THE DATA:
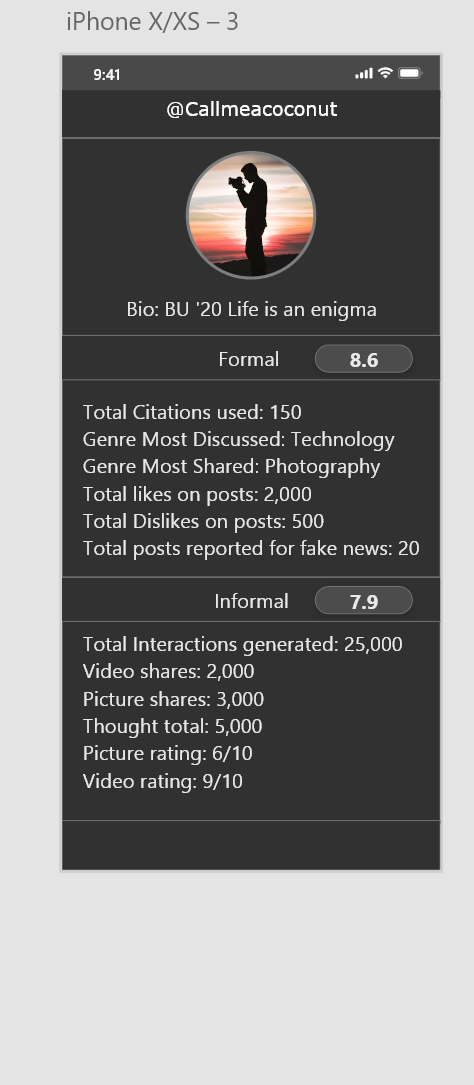Click the battery indicator icon
Image resolution: width=474 pixels, height=1085 pixels.
point(410,73)
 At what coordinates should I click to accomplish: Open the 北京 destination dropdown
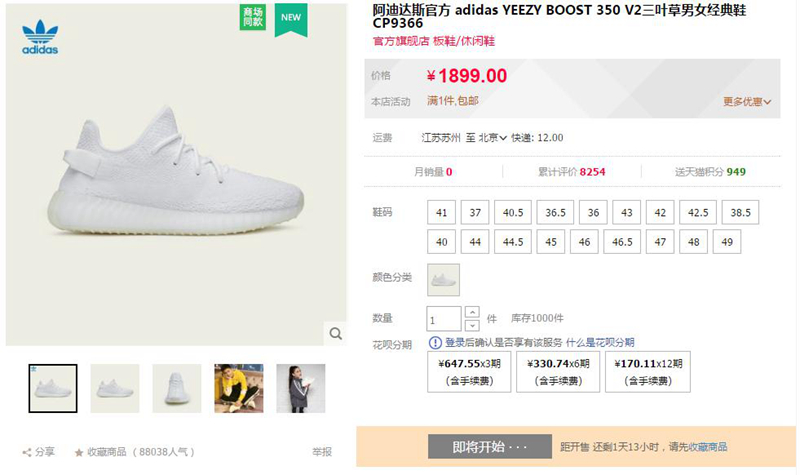(492, 138)
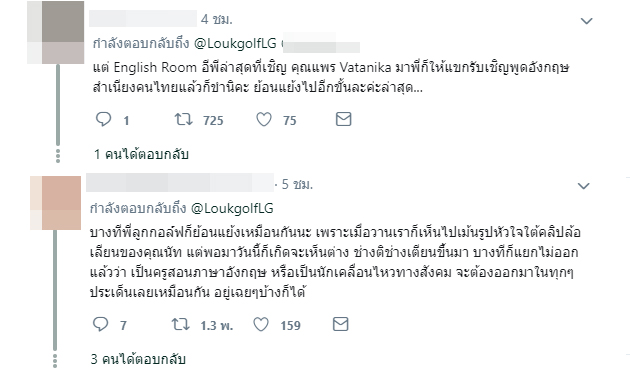Open @LoukgolfLG mention in first tweet
Screen dimensions: 630x374
click(235, 43)

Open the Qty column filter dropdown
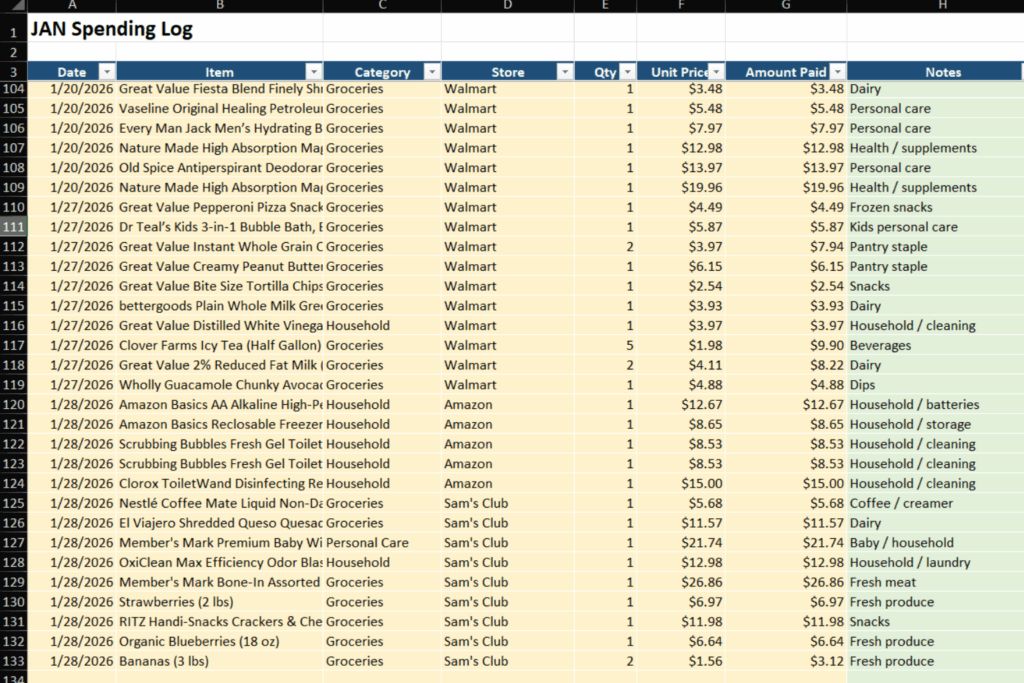pos(627,72)
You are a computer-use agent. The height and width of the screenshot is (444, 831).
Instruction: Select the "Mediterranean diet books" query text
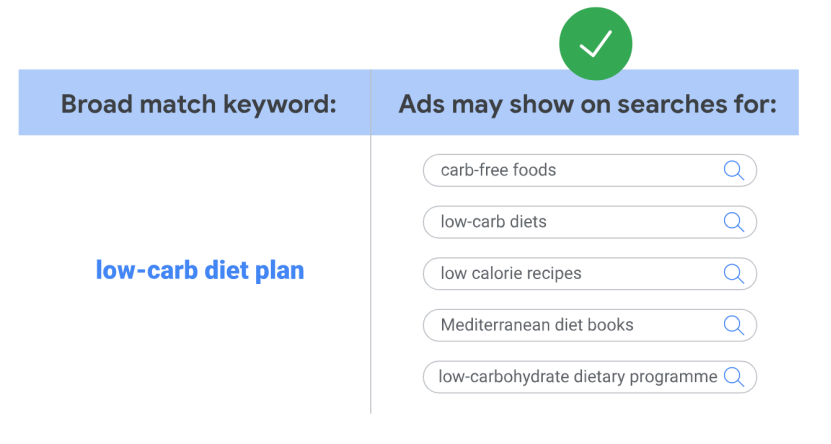coord(537,325)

YOUR GOAL: Only the lines from the one containing "Instruction: Select the" through the final line of the data are to be written out, exactly as they stand and without pictures.

FINAL ANSWER:
Instruction: Select the "Mediterranean diet books" query text
coord(537,325)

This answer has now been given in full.